*** The input
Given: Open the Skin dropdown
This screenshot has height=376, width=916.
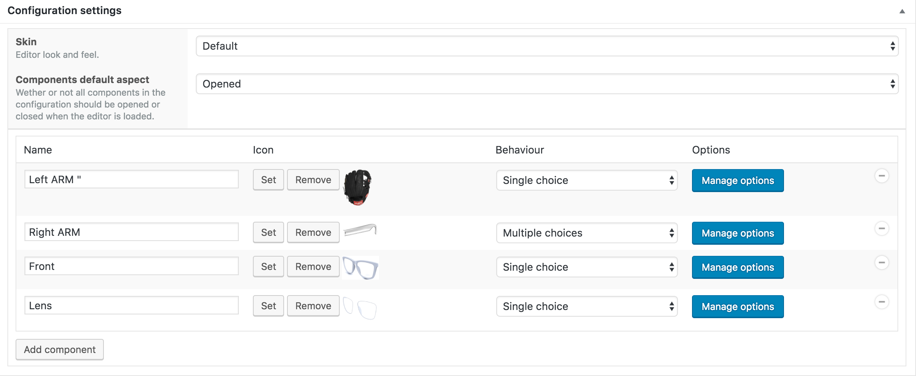Looking at the screenshot, I should (547, 46).
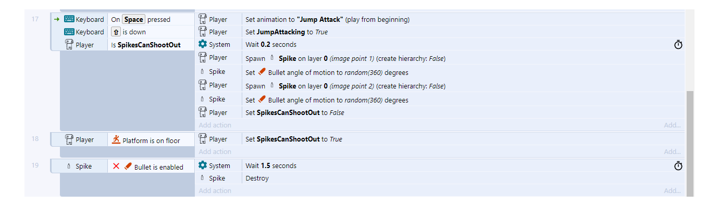The width and height of the screenshot is (707, 205).
Task: Click Add action link under event 18
Action: (215, 151)
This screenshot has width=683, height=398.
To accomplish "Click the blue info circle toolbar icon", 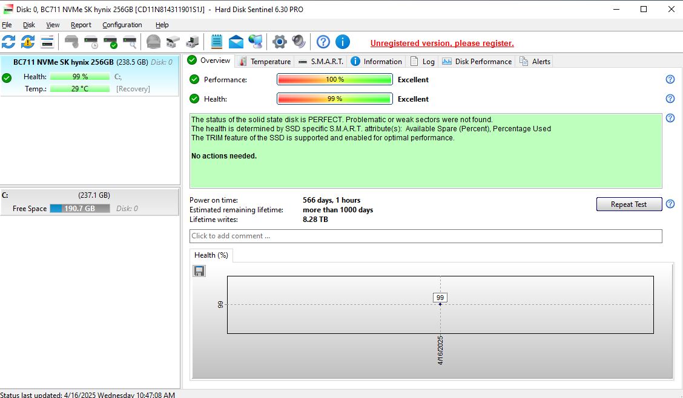I will coord(343,42).
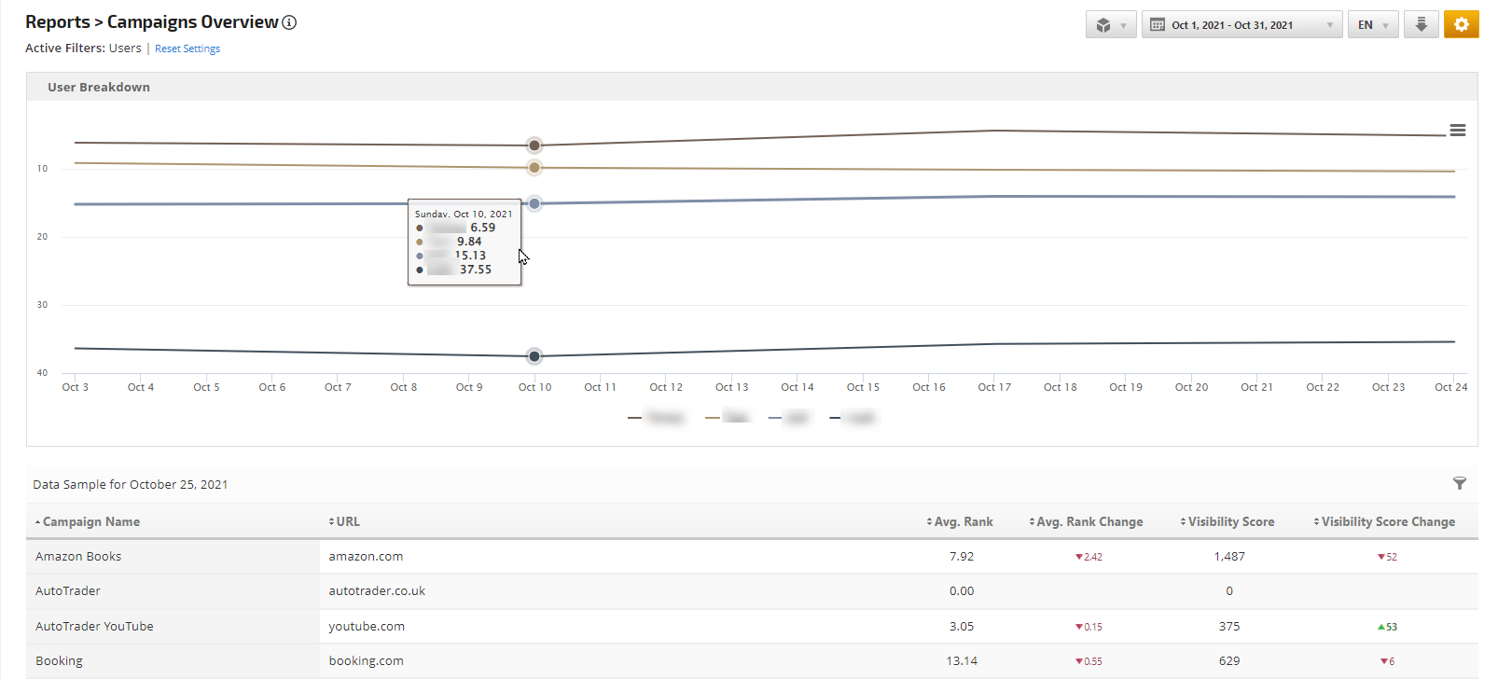Toggle the blue series in chart legend

click(789, 418)
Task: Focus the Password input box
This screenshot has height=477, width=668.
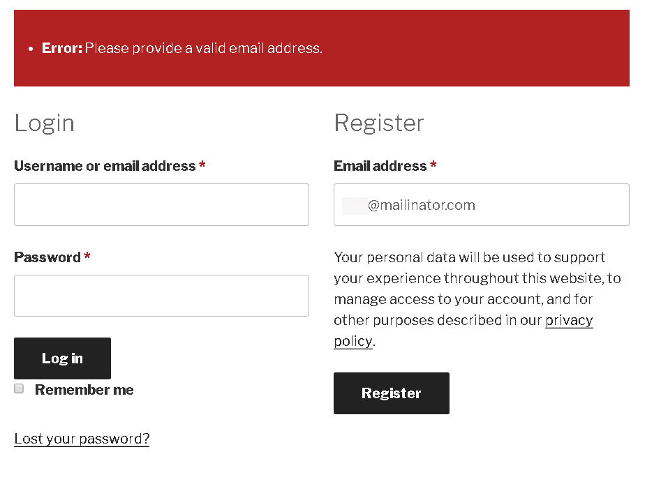Action: pos(161,296)
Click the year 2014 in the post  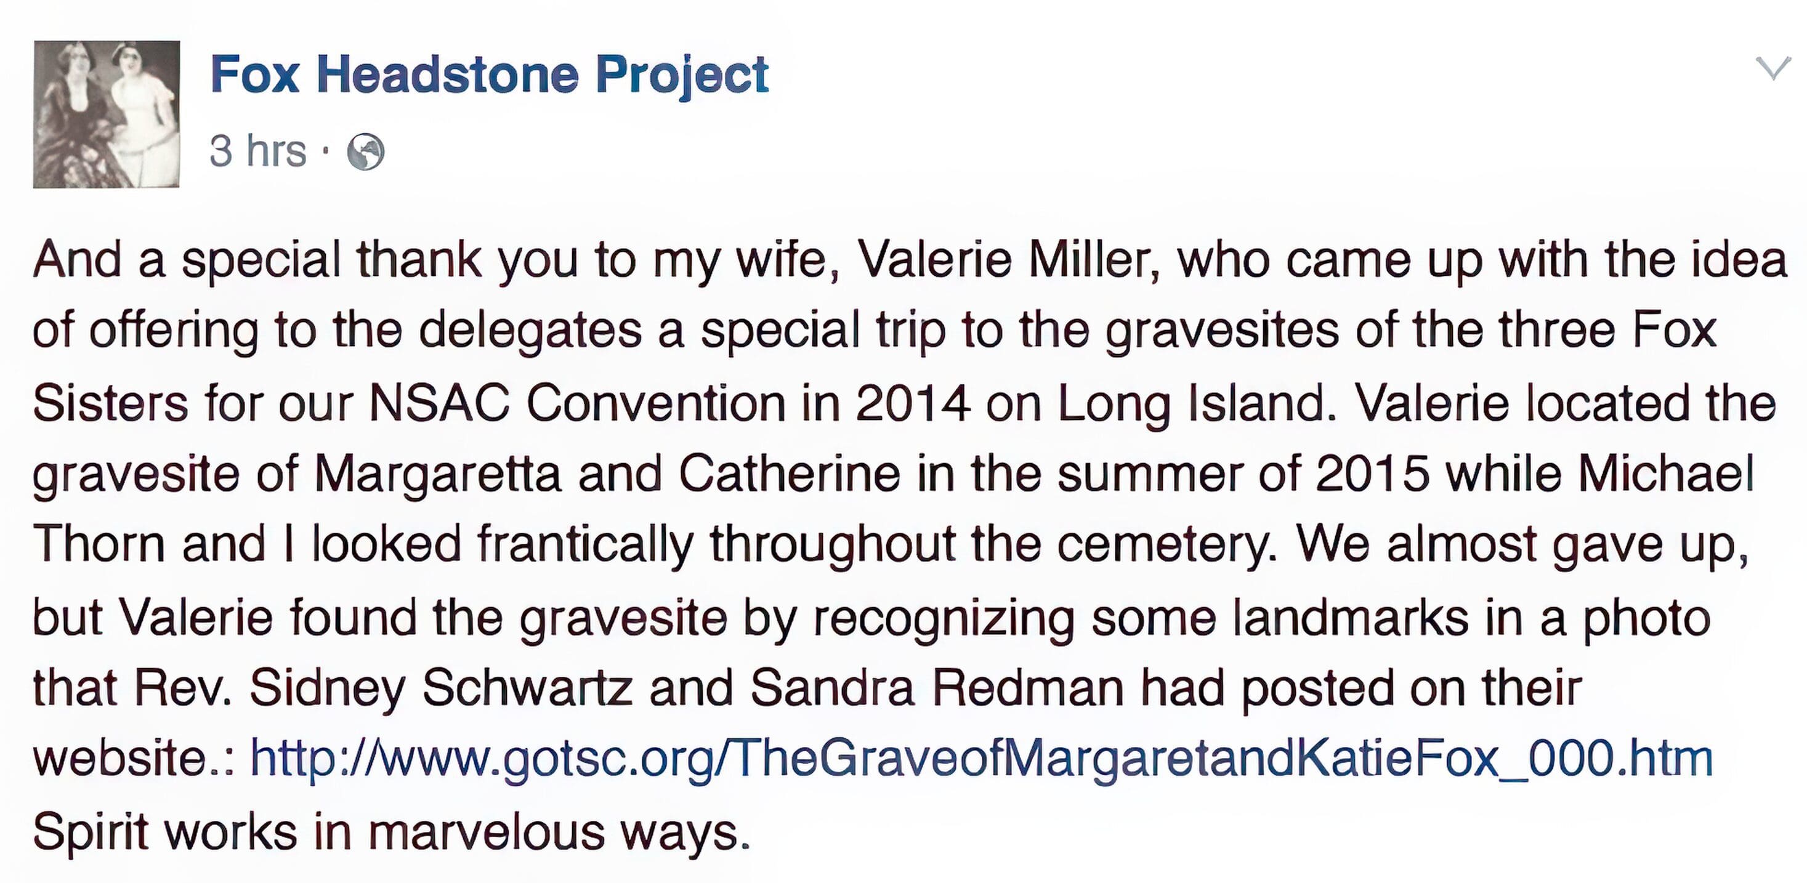coord(913,404)
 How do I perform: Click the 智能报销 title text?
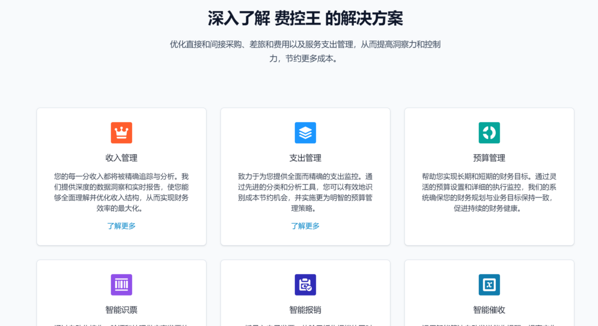(305, 310)
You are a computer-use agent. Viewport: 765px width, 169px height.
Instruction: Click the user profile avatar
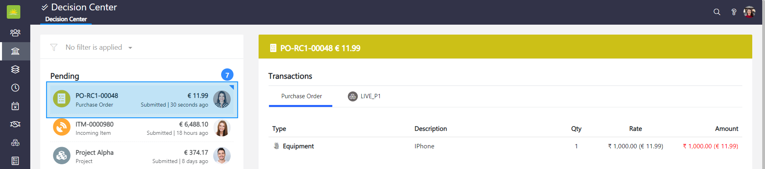coord(749,12)
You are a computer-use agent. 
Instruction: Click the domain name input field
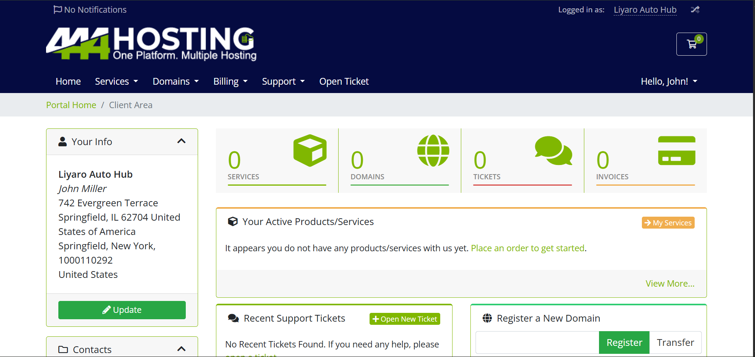(537, 342)
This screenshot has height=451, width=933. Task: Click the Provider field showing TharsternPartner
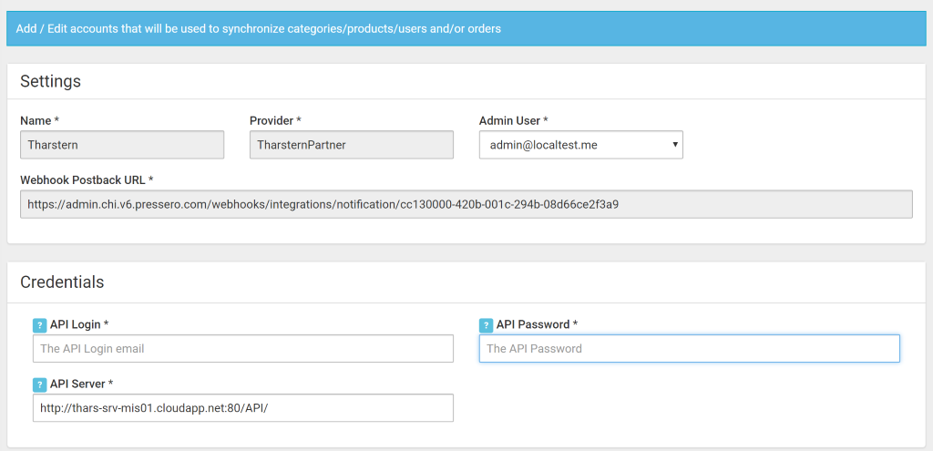coord(352,145)
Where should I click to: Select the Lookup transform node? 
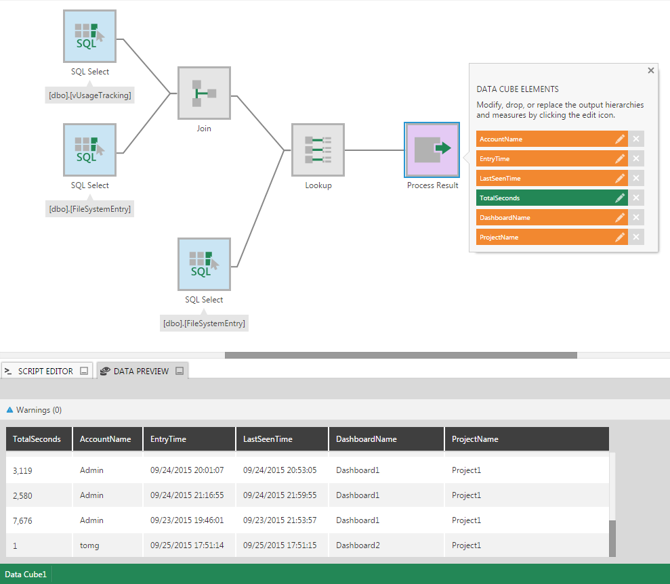[x=318, y=150]
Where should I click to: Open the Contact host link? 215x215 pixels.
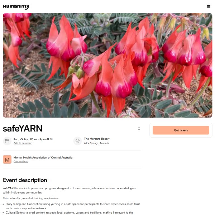click(21, 162)
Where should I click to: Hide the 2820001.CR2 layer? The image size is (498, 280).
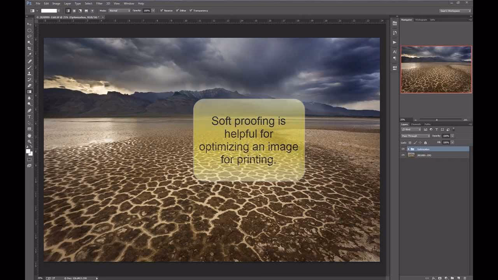click(x=403, y=155)
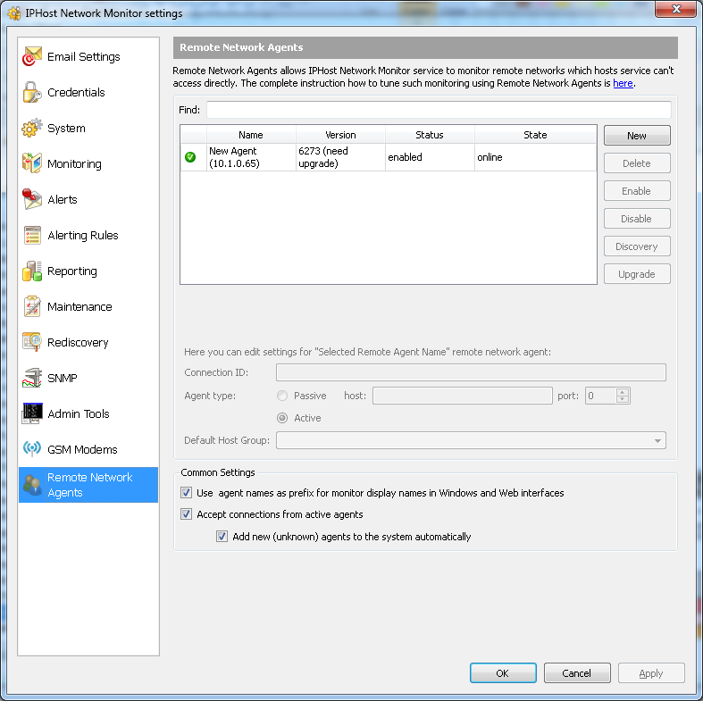Click the System gear icon
Screen dimensions: 703x701
[x=32, y=129]
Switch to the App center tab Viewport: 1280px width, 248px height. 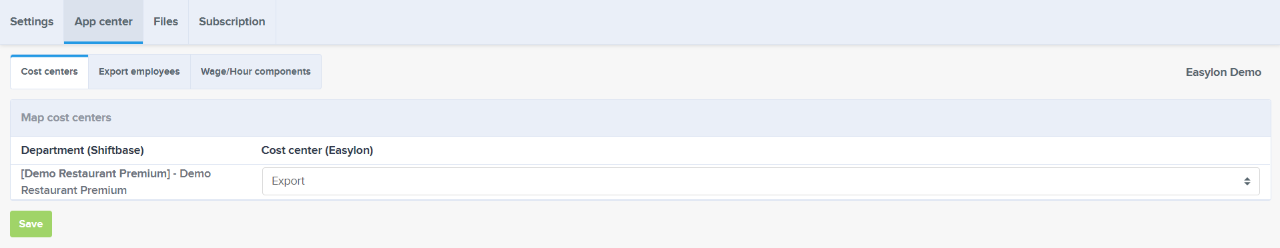tap(103, 22)
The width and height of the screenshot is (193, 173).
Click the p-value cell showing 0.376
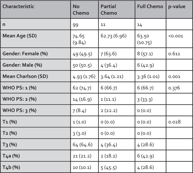[179, 88]
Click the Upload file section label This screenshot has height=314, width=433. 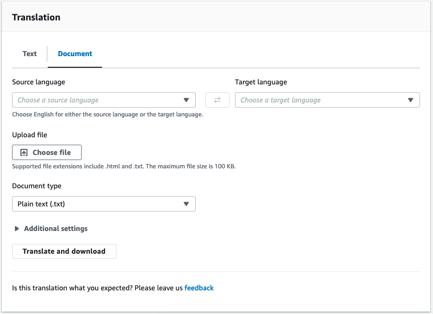[x=30, y=135]
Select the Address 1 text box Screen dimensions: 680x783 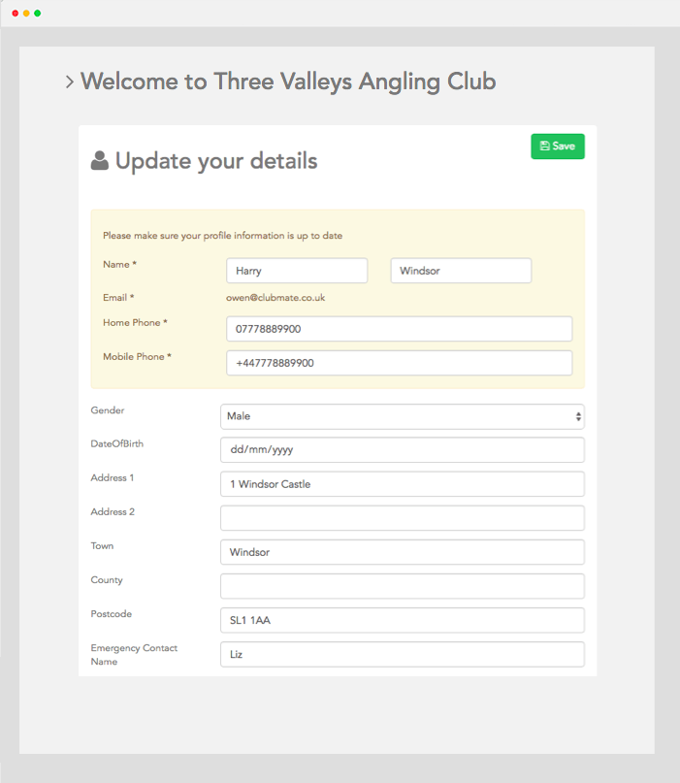tap(402, 484)
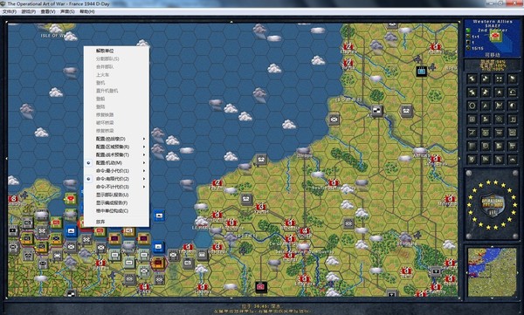Click the Operational Art of War emblem badge

click(492, 204)
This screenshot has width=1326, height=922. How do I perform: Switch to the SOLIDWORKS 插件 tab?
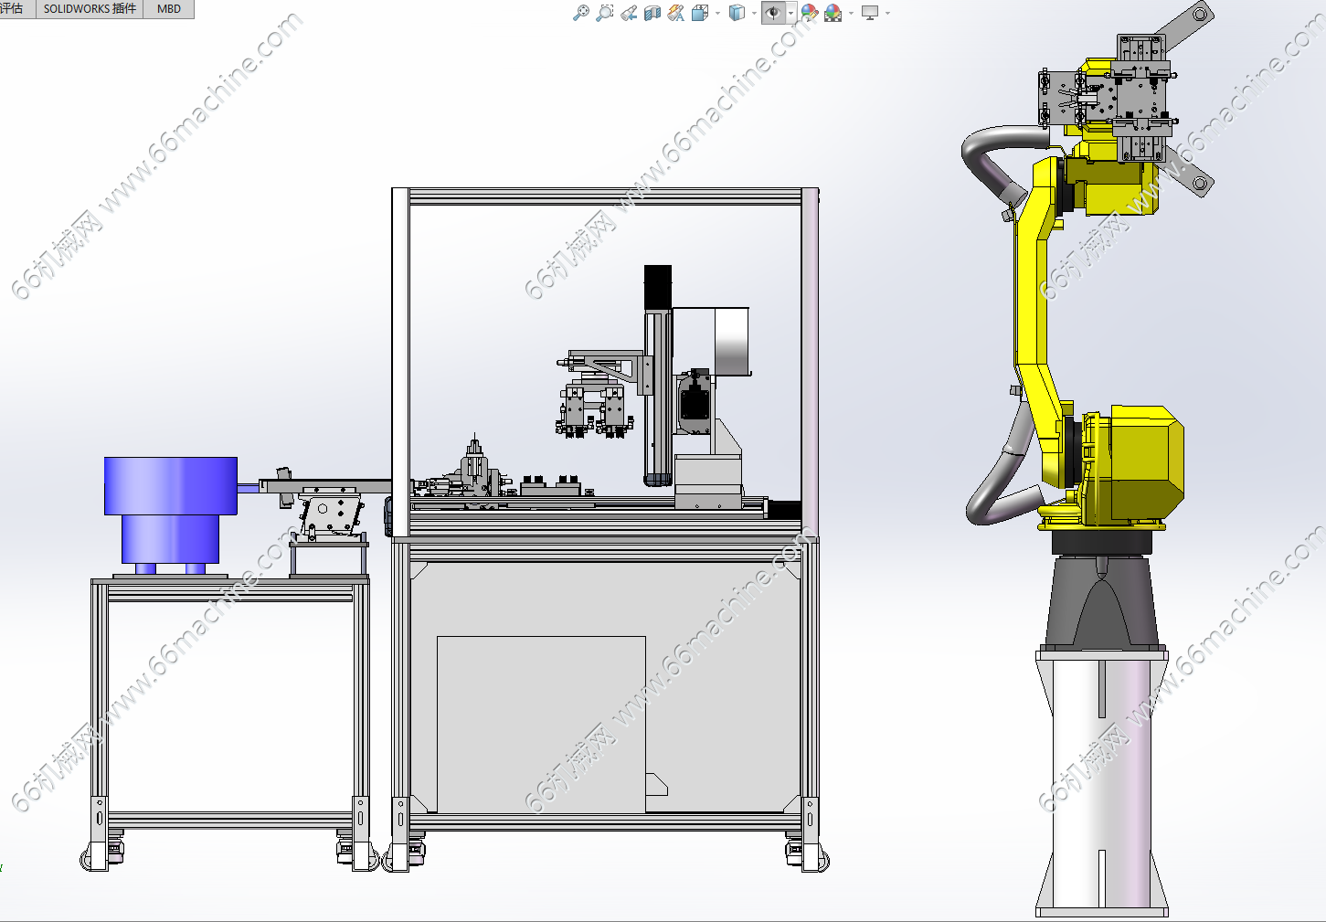click(90, 9)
******
## What you will do
Select and copy every line from the records that includes the word "computer".

## Finished task
You are a computer-use agent. Viewport: 765px width, 169px height.
You are a computer-use agent. 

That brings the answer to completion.